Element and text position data
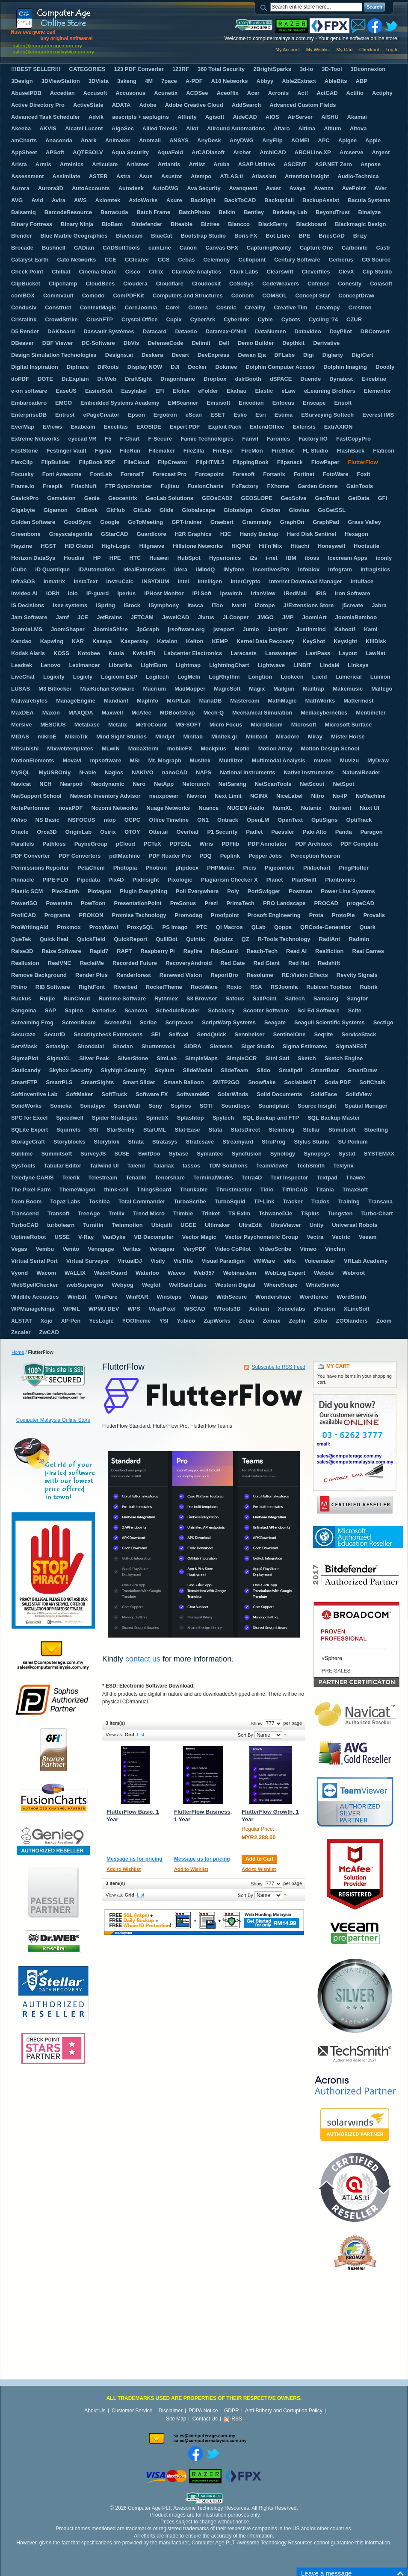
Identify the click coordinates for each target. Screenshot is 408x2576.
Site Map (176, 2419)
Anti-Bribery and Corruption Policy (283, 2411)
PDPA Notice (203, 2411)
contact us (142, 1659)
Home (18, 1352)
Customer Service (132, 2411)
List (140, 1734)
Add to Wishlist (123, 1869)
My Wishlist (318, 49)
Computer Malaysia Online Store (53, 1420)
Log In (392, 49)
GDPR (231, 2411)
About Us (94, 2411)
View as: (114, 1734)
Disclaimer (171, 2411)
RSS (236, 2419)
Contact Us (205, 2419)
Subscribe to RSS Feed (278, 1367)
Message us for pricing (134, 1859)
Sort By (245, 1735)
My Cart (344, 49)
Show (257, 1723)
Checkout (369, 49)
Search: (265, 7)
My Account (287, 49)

● **Aim**
Please recast all the rows above as a Markdown table with the columns "No." and "Line", giving each non-blank line its own number. Leave out blank lines and pictures.

● **Answer in full**
| No. | Line |
|---|---|
| 1 | Identify the click coordinates for each target. Screenshot is 408x2576. |
| 2 | Site Map (176, 2419) |
| 3 | Anti-Bribery and Corruption Policy (283, 2411) |
| 4 | PDPA Notice (203, 2411) |
| 5 | contact us (142, 1659) |
| 6 | Home (18, 1352) |
| 7 | Customer Service (132, 2411) |
| 8 | List (140, 1734) |
| 9 | Add to Wishlist (123, 1869) |
| 10 | My Wishlist (318, 49) |
| 11 | Computer Malaysia Online Store (53, 1420) |
| 12 | Log In (392, 49) |
| 13 | GDPR (231, 2411) |
| 14 | About Us (94, 2411) |
| 15 | View as: (114, 1734) |
| 16 | Disclaimer (171, 2411) |
| 17 | RSS (236, 2419) |
| 18 | Contact Us (205, 2419) |
| 19 | Subscribe to RSS Feed (278, 1367) |
| 20 | Message us for pricing (134, 1859) |
| 21 | Sort By (245, 1735) |
| 22 | My Cart (344, 49) |
| 23 | Show (257, 1723) |
| 24 | Checkout (369, 49) |
| 25 | Search: (265, 7) |
| 26 | My Account (287, 49) |